Usually made with rice flour and husked black gram, Murukku is innate to the southern states of India. Here, it is recreated with ragi flour for a more nutrient-dense, earthy flavour.
A quintessential Indo-Chinese appetiser, chilli chicken is a spicy, tangy dish where cornflour is used to coat chicken that is then fried with vegetables and soy sauce. This version, comprising ragi flour, is just as delicious.
Traditionally prepared during winters in Punjab, the Meethi Roti is—unlike what its name suggests—more firm and rustic, baked like a tava bread. Toasted with spices such as fennel, green cardamom, black cardamom, nutmeg, and black pepper, these rotis fill the heart and hearth with warmth.
Created in the royal kitchens of Lucknow—known for its Awadhi cuisine—Galawati kebabs were traditionally made with finely minced mutton and raw papaya paste. The vegetarian version, however, uses rajma, which lends a creamy texture that the minced meat otherwise offers. In this recipe, a similar creaminess is achieved by using cooked proso millet, while mashed elephant foot yam gives the kebabs a rich, meaty flavour.
A savoury rice flour pancake from the mountainous region of Sikkim, the ‘chatamari’ embodies the rich culinary heritage of the Himalayas. Here, the batter, traditionally comprising rice flour, is replaced with proso millet flour.

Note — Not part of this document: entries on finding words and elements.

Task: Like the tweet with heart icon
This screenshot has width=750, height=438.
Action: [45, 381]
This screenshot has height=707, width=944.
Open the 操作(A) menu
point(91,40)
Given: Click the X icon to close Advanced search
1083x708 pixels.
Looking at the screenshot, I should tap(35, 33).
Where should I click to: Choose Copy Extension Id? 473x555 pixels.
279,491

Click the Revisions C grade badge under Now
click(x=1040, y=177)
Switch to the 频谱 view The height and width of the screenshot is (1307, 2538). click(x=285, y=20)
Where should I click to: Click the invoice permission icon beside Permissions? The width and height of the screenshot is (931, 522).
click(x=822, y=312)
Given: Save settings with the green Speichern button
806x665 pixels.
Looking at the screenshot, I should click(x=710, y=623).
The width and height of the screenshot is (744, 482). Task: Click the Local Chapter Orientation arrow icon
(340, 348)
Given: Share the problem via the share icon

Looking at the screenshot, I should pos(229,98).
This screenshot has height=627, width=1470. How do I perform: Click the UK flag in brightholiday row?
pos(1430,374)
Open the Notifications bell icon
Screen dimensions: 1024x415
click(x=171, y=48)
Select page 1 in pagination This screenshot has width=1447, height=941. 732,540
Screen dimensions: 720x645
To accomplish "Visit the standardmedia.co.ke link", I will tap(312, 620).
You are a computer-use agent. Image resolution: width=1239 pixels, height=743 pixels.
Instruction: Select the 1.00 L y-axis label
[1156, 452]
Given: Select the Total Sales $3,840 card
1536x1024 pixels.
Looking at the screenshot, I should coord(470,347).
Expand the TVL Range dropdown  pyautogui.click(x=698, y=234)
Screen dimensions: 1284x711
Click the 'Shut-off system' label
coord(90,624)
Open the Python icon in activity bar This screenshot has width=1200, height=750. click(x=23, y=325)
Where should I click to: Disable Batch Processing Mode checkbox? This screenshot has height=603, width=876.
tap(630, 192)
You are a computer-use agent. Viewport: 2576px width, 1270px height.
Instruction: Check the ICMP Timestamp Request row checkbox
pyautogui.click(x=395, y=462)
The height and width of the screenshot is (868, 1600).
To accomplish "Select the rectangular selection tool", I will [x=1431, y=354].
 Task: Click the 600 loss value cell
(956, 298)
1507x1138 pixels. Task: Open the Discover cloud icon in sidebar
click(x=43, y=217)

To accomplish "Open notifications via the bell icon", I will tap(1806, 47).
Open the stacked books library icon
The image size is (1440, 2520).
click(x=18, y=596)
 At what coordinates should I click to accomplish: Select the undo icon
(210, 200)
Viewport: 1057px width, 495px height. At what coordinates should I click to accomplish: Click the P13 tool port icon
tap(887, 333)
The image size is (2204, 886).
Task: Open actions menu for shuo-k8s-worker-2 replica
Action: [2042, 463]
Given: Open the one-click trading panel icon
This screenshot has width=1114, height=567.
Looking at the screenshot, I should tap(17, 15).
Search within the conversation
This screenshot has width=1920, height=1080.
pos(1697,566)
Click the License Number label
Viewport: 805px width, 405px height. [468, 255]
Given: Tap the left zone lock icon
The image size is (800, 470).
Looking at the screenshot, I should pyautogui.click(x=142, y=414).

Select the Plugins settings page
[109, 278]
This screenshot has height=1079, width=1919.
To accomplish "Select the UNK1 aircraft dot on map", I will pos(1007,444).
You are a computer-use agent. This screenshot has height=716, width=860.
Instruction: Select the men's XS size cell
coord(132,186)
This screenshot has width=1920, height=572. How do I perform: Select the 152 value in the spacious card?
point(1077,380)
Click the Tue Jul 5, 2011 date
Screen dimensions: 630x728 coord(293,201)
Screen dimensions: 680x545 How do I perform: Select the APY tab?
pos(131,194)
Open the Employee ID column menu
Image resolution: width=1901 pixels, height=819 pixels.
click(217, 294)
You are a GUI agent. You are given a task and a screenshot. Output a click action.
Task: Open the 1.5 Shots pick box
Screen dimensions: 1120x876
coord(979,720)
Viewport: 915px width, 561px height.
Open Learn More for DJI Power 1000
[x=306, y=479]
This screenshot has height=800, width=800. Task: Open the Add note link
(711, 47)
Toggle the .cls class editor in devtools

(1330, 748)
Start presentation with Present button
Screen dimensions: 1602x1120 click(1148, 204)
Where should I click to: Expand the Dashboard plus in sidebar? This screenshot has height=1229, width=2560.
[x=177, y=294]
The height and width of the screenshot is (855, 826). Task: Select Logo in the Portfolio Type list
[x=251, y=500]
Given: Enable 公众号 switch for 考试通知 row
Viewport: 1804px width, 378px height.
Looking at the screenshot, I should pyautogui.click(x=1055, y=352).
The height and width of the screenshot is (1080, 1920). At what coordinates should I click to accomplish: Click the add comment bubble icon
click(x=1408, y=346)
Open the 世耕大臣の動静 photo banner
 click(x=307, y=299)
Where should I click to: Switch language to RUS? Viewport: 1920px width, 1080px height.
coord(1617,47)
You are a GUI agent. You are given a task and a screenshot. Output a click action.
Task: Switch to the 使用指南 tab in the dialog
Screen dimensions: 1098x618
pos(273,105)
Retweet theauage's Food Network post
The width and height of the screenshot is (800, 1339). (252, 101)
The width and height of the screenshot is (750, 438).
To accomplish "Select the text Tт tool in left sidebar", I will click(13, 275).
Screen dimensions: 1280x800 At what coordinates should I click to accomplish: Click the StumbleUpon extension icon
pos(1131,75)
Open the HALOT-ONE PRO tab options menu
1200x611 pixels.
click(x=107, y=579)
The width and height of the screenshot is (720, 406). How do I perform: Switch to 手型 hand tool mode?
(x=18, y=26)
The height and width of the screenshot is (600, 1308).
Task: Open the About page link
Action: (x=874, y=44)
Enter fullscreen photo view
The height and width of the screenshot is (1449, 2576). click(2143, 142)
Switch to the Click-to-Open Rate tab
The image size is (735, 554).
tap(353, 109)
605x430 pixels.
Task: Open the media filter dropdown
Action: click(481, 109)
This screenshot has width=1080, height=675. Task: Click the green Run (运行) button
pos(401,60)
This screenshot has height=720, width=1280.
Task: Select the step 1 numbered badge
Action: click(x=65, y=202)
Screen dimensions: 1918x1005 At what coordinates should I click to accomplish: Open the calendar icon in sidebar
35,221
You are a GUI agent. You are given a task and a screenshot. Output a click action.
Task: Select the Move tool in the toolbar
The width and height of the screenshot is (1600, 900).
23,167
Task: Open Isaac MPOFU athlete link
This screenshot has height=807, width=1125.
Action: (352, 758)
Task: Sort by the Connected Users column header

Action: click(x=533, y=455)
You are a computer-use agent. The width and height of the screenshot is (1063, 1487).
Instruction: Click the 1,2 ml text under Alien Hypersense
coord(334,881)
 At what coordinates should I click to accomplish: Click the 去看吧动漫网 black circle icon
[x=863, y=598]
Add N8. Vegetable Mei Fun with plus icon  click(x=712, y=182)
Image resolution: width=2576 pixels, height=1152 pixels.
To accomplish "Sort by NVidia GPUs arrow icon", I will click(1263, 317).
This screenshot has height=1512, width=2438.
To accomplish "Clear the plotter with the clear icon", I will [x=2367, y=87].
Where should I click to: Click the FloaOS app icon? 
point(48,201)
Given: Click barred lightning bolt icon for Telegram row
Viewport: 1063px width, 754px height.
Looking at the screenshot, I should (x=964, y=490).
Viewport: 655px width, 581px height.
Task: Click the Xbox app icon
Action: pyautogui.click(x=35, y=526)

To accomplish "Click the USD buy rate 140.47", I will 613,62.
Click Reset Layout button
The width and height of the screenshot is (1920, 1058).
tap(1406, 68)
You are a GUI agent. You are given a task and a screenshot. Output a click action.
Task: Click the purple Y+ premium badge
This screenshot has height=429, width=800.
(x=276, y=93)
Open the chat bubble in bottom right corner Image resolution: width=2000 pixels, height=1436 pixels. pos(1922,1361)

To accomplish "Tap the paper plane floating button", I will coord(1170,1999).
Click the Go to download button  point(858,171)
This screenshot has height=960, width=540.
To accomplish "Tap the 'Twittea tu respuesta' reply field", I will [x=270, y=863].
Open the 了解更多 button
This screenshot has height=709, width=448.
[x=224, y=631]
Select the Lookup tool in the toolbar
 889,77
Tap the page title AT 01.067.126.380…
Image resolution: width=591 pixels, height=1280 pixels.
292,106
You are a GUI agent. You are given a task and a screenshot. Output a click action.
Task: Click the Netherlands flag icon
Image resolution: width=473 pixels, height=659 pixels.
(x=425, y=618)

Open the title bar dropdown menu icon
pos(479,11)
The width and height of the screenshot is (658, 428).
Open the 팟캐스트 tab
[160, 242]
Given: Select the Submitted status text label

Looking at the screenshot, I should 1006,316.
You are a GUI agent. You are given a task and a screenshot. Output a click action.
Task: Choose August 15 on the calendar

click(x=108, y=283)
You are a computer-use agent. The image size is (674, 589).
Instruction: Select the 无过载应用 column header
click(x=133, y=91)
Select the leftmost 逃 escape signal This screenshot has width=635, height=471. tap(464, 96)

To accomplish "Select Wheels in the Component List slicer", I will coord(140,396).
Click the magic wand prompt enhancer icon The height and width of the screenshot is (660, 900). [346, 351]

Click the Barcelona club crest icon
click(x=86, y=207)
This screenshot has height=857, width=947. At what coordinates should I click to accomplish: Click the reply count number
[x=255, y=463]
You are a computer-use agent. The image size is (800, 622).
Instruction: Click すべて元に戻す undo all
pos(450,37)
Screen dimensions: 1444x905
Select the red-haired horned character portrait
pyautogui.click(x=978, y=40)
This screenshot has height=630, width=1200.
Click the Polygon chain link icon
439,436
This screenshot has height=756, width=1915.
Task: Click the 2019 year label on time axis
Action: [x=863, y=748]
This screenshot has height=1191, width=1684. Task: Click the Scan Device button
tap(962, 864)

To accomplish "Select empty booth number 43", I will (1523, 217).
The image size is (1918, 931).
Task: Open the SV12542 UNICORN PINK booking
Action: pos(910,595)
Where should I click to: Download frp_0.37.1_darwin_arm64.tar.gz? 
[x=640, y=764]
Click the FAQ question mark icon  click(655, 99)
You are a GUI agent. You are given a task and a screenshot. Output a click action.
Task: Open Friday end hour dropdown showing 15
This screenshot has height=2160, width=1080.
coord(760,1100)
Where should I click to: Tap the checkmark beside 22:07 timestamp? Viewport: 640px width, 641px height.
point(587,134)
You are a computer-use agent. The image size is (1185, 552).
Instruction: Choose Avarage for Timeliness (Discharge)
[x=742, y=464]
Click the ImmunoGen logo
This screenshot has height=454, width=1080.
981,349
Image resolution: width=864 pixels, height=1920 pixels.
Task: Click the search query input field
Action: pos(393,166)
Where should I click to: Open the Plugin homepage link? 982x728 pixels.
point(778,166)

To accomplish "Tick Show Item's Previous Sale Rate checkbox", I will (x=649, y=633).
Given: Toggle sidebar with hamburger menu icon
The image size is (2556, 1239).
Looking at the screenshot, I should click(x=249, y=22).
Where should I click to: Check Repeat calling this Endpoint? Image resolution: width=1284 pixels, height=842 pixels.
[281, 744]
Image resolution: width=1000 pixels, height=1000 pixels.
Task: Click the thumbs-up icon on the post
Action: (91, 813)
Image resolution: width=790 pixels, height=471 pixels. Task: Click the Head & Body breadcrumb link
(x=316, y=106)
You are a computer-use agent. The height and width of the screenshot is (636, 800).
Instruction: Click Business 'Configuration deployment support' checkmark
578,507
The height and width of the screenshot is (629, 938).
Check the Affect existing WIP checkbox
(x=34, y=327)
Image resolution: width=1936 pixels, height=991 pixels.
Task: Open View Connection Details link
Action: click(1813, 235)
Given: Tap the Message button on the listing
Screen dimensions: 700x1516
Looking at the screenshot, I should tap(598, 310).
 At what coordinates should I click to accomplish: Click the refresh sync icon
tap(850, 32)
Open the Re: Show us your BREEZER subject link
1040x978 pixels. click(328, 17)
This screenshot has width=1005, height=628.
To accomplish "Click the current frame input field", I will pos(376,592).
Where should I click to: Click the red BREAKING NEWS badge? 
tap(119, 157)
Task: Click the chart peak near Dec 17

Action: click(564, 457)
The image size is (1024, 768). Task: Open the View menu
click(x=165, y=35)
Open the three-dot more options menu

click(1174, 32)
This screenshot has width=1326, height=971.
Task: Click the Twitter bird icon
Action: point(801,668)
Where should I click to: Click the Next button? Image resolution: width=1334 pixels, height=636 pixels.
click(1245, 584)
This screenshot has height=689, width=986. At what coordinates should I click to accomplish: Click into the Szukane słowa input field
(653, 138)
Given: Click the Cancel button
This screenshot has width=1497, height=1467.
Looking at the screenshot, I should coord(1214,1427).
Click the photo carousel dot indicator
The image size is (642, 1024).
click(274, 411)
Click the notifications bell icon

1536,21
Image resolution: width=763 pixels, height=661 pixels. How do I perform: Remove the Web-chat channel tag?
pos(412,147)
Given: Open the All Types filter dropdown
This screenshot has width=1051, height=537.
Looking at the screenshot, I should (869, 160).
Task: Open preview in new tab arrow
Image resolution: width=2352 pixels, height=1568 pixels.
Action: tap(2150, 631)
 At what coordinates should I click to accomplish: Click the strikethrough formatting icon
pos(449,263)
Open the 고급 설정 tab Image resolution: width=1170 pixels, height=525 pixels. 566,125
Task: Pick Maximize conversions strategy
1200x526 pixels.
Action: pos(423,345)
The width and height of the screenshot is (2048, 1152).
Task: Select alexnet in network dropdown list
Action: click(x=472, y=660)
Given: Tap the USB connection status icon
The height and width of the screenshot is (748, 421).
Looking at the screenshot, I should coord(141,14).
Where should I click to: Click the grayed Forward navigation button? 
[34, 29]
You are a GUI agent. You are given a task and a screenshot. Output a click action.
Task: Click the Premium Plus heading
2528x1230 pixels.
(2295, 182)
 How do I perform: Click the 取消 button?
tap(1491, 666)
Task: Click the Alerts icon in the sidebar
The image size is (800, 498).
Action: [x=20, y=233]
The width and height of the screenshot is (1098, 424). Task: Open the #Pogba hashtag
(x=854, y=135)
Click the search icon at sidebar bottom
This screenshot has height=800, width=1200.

Puttu is a popular breakfast dish served in the southern Indian states of Kerala and Tamil Nadu. Made in cylinders created specifically to steam ground rice that is layered with coconut shavings, it is often eaten with meat or pea curries. Here, the rice is substituted with little millet.
A deep-fried snack made during festivities in Tamil households, thattai is usually made using roasted rice flour. Here, Sharada uses kodo millet flour for a unique texture and aroma.